__Exercise__. Whatever appears in the data below, copy it exactly.

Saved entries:

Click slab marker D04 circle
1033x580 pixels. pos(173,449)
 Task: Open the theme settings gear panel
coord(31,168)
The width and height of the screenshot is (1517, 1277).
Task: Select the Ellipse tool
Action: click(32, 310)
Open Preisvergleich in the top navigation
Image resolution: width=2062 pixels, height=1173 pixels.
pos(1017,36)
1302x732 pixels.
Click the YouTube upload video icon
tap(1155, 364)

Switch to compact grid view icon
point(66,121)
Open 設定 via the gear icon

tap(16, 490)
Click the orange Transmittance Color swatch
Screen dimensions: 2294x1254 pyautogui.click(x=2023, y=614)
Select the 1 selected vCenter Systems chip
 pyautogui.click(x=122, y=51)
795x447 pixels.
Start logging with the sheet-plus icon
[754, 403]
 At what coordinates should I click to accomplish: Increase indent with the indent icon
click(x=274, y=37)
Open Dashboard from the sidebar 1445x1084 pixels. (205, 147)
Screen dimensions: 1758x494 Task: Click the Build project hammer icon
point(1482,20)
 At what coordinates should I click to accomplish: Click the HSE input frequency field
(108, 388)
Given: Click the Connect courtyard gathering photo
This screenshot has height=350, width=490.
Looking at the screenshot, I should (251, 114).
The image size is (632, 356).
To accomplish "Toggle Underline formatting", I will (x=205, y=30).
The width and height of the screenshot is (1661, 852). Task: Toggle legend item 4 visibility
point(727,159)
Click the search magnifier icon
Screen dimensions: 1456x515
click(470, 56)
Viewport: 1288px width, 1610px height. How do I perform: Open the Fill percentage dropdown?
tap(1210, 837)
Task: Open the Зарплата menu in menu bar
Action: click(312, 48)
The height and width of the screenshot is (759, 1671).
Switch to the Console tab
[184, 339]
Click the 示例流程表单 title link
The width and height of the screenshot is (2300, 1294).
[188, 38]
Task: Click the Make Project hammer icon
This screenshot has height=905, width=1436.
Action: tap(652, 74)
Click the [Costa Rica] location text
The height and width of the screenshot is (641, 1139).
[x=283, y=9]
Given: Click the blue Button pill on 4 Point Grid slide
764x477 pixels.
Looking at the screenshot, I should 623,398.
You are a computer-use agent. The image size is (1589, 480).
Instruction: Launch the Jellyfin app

__Solution for this exercise__.
Click slab marker D04 circle
1033x580 pixels. pos(173,449)
 Task: Open the theme settings gear panel
coord(31,168)
The width and height of the screenshot is (1517, 1277).
Task: Select the Ellipse tool
Action: click(32, 310)
Open Preisvergleich in the top navigation
Image resolution: width=2062 pixels, height=1173 pixels.
pos(1017,36)
1302x732 pixels.
Click the YouTube upload video icon
tap(1155, 364)

Switch to compact grid view icon
point(66,121)
Open 設定 via the gear icon

tap(16, 490)
Click the orange Transmittance Color swatch
Screen dimensions: 2294x1254 pyautogui.click(x=2023, y=614)
Select the 1 selected vCenter Systems chip
 pyautogui.click(x=122, y=51)
795x447 pixels.
Start logging with the sheet-plus icon
[754, 403]
 At what coordinates should I click to accomplish: Increase indent with the indent icon
click(x=274, y=37)
Open Dashboard from the sidebar 1445x1084 pixels. (205, 147)
Screen dimensions: 1758x494 Task: Click the Build project hammer icon
point(1482,20)
 At what coordinates should I click to accomplish: Click the HSE input frequency field
(108, 388)
Given: Click the Connect courtyard gathering photo
This screenshot has height=350, width=490.
Looking at the screenshot, I should (251, 114).
The image size is (632, 356).
To accomplish "Toggle Underline formatting", I will (x=205, y=30).
The width and height of the screenshot is (1661, 852). Task: Toggle legend item 4 visibility
point(727,159)
Click the search magnifier icon
Screen dimensions: 1456x515
click(470, 56)
Viewport: 1288px width, 1610px height. How do I perform: Open the Fill percentage dropdown?
tap(1210, 837)
Task: Open the Зарплата menu in menu bar
Action: click(312, 48)
The height and width of the screenshot is (759, 1671).
Switch to the Console tab
[184, 339]
Click the 示例流程表单 title link
The width and height of the screenshot is (2300, 1294).
[188, 38]
Task: Click the Make Project hammer icon
This screenshot has height=905, width=1436.
Action: tap(652, 74)
Click the [Costa Rica] location text
The height and width of the screenshot is (641, 1139).
[x=283, y=9]
Given: Click the blue Button pill on 4 Point Grid slide
764x477 pixels.
Looking at the screenshot, I should 623,398.
You are a computer-use agent. The image size is (1589, 480).
Instruction: Launch the Jellyfin app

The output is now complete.